= Future Film =

Finnish home video distribution company

Future Film Ltd (Future Film Oy) is a Finnish-based home-video distribution company headquartered in Vaasa. From early to late 1990s they were best known as the distributors of children's animation. Future Film's releases were dubbed occasionally by Golden Voice OY (such as the wildly popular Ginga: Nagareboshi Gin) but most frequently they utilized the services of Agapio Racing Team.

In recent years they have become prolific distributors of anime. Their releases include titles such as Love Hina and School Rumble, Fruits Basket, Berserk, Ginga Densetsu Weed and so on. This move was possibly motivated by the popularity of the uncut DVD version of Nagareboshi Gin. Also possibly due to this move, their current anime releases feature subtitles rather than dubbing, which is actually the preferred standard for most television programs and theatrical films in Finland.

Additionally Future Film has been doing motion-picture home video releases since the early 1990s.

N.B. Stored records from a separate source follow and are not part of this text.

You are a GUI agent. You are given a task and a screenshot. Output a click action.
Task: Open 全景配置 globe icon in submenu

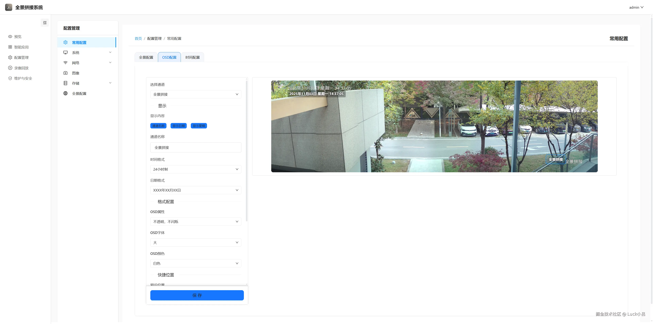click(65, 93)
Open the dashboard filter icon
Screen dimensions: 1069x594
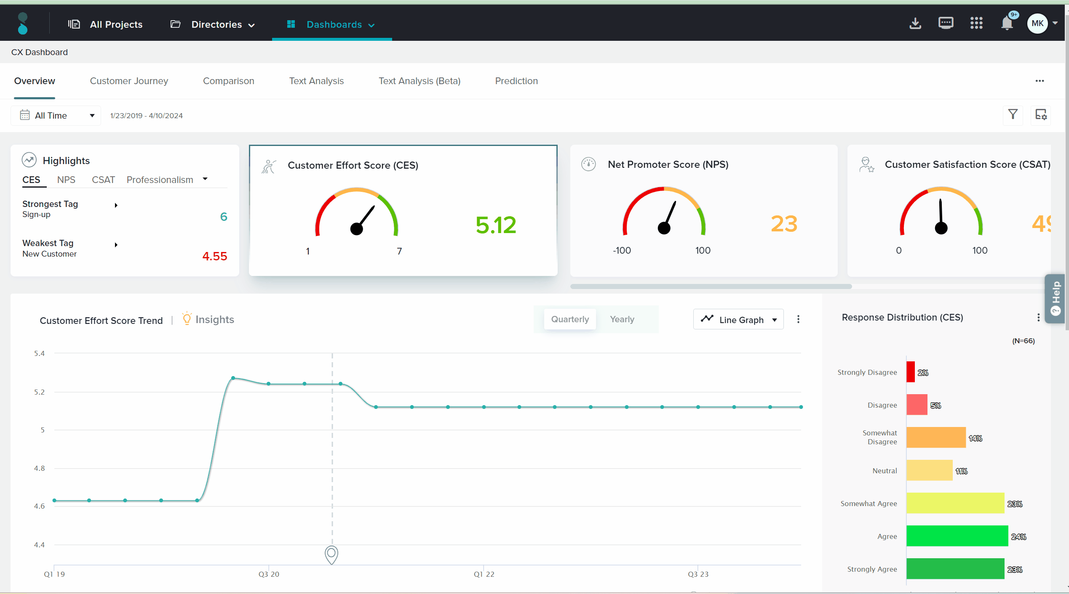pos(1013,114)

In 2011, Future Film bought the film distributor Sandrew Metronome Distribution Finland Oy from the Norwegian Schibsted Media Group.

== Filmography ==
- 2015: A Perfect Man of Yann Gozlan

==Corporate affairs==
The corporate headquarters and warehouse of Future Film are located in Vaasa. The firm has an office in Helsinki and a premiere movies warehouse in Vantaa.